TASK PROMPT:
Can you turn everything from the start of the items down to the line containing "Action: pyautogui.click(x=644, y=259)", that line included, into a Markdown table with a Row column numbering each line and a Line column holding the line itself, leaving out any blank lines?

GIVEN INFORMATION:
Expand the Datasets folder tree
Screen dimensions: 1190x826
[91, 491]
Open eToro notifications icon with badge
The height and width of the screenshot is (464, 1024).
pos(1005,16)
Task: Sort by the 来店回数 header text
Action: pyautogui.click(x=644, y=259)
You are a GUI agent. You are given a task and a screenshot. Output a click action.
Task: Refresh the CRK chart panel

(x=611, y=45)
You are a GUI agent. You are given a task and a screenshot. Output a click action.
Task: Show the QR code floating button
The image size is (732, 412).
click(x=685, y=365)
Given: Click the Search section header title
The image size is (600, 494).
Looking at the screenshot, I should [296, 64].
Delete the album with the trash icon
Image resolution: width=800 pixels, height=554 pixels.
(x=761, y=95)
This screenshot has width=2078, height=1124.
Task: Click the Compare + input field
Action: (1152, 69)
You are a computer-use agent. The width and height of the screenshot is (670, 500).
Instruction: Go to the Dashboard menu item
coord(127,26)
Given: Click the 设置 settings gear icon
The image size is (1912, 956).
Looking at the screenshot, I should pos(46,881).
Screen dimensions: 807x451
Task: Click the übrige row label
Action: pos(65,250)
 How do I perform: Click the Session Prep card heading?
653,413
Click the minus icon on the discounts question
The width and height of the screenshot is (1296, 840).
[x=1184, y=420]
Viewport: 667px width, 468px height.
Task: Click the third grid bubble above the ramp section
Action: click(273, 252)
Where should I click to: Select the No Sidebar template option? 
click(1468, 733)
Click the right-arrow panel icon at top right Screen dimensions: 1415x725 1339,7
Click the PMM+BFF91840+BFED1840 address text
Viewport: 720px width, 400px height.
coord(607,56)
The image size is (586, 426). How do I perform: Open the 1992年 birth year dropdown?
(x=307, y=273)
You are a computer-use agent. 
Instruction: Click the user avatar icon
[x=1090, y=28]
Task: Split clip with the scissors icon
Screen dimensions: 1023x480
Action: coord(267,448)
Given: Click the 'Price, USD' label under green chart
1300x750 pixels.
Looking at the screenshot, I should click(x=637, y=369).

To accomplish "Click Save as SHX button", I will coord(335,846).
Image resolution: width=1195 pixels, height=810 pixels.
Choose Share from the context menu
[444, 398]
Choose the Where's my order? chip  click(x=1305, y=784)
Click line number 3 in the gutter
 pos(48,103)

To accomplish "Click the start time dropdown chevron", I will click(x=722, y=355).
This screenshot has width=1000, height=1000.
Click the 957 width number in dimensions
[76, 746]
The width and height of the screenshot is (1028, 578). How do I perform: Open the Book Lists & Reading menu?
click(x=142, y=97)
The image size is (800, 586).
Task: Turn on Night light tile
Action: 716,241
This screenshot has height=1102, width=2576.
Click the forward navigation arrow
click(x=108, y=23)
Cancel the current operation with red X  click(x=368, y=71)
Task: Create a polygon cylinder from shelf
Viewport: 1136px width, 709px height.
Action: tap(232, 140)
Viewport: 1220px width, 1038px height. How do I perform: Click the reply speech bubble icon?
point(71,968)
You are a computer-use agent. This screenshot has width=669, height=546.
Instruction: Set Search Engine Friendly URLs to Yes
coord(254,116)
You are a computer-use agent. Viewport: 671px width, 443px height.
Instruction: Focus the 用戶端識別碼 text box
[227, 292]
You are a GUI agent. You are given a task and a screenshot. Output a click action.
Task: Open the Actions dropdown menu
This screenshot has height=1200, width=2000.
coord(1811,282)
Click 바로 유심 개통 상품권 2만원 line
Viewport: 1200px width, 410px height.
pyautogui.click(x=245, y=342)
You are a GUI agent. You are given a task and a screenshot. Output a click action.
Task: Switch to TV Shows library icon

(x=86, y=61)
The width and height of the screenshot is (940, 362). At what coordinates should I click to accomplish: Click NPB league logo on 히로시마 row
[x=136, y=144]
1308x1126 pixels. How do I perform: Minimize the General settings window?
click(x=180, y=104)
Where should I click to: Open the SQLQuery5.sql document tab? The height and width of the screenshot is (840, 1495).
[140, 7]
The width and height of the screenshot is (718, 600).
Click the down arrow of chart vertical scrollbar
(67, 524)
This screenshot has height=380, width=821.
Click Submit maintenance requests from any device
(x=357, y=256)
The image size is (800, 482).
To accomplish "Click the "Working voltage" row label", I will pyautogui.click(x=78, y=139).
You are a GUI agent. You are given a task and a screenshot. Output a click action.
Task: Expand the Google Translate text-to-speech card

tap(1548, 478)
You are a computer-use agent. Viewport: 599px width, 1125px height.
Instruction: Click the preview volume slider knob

FULL SOLUTION:
| Row | Line |
|---|---|
| 1 | Expand the Datasets folder tree |
| 2 | Screen dimensions: 1190x826 |
| 3 | [91, 491] |
| 4 | Open eToro notifications icon with badge |
| 5 | The height and width of the screenshot is (464, 1024). |
| 6 | pos(1005,16) |
| 7 | Task: Sort by the 来店回数 header text |
| 8 | Action: pyautogui.click(x=644, y=259) |